Again, that's true if you're not a coach. And if you're not, maybe Week 2 is too late to start looking.

"Week One," quarterback Cam Newton said when asked when he first thinks about playoff positioning. "When you win, you're looking at the Buccaneers to see if they won, looking at the Saints to see if they won and seeing if the Falcons won. When you lose, you're seeing if the Buccaneers lost, seeing if the Falcons lost, seeing if the Saints lost. Simple as that."

It's not so simple if you're a coach speaking to the media.

"It has nothing to do with nothing," Seattle head coach Pete Carroll said. "This is a championship matchup for us; it wouldn't matter about any of that stuff. That's a long ways down the road.

"We don't change anything; we've just got to try to put together a great plan and execute and play like it's the only game we've got in the whole world – which it is."

While coaches are really good at not giving any indication that they even know that their teams have any games on the schedule beyond the one coming up Sunday, players are more of a mixed bag.

"It's almost a playoff-like approach to this game," defensive end Wes Horton said. "Obviously they're trying to chase us down in the wild card, and we're trying to stay ahead. It's going to be a huge game for us. The urgency is definitely there."

Now that Newton and Horton have given us a green light to consider playoff implications for a second, let's dive in. The Panthers at 6-4 have the best record in the NFC among non-division leaders, a half a game ahead of the 5-4-1 Vikings in the race for one of the conference's two wild card berths. The Seahawks are 5-5, along with the Cowboys.

If Seattle wins in Charlotte on Sunday, then the Seahawks and Panthers would both be 6-5, but Seattle would claim the tiebreaker. Carolina has the tiebreaker over Dallas but the Cowboys can take over the NFC East lead with a Thanksgiving triumph. Washington as a result would fall into the wild-card race at 6-5 – with the tiebreaker over the Panthers in hand.

In one week, Carolina could tumble from wild-card leaders to out of the playoffs in the ever-popular "if the playoffs started today" worldview.

That, of course, is the pessimistic point of view.

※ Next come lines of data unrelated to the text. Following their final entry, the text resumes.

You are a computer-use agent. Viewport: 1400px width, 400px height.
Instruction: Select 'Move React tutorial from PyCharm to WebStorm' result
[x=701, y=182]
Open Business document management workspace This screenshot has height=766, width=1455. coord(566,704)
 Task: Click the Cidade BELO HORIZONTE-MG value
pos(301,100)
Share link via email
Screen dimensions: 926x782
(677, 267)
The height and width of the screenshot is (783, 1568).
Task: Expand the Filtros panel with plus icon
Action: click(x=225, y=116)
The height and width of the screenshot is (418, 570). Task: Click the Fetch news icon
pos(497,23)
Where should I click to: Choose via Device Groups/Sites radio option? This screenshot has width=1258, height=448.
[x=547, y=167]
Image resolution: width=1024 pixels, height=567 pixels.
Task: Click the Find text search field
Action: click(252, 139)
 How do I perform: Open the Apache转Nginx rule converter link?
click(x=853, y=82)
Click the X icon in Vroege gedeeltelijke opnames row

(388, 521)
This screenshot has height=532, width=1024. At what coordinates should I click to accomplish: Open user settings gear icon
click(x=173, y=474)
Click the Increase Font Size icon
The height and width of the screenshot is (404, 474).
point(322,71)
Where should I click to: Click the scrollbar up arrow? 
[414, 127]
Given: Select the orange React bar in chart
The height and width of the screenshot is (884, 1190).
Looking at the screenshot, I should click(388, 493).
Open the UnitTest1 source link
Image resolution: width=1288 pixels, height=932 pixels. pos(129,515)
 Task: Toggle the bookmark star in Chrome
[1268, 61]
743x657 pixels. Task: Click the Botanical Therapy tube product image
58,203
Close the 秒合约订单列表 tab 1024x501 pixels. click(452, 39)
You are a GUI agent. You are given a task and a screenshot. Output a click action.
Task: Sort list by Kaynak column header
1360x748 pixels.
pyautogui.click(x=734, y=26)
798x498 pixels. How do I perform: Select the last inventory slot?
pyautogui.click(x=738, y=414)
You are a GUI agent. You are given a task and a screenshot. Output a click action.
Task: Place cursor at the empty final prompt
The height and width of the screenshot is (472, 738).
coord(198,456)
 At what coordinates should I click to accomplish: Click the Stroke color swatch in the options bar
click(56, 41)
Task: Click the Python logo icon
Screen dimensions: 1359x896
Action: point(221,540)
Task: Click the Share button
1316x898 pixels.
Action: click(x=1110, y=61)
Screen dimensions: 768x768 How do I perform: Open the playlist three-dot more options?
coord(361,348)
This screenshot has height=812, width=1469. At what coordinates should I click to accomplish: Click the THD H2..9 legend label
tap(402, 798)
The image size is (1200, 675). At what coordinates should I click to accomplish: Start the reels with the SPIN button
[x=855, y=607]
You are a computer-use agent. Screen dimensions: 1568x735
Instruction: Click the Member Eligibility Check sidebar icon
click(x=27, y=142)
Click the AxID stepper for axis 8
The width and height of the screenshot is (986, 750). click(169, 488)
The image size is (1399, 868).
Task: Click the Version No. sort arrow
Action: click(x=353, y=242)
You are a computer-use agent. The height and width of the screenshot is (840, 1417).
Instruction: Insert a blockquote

Win Sunday and the Panthers obviously maintain the top spot in the wild card race and at the least don't lose ground on the NFC South-leading Saints at 9-1.

"It starts with our division first," Newton said. "And then when you win your division, there's a highly likely chance that you're going to the playoffs."

Indeed, no division champion has ever been left out of the playoffs. On a related note, the Panthers will enter Sunday's game undefeated when they score more points than their opponent.

And to come full-circle with a little coach-speak, scoring more points than Seattle on Sunday is really all that matters.

"I wouldn't call it fun," Rivera said of playing Seattle for the eighth time in seven seasons, "but there is a certain challenge to it that I enjoy. Coach Carroll has been a staple there. They've had a lot of success, and the challenge obviously is competing against their football team."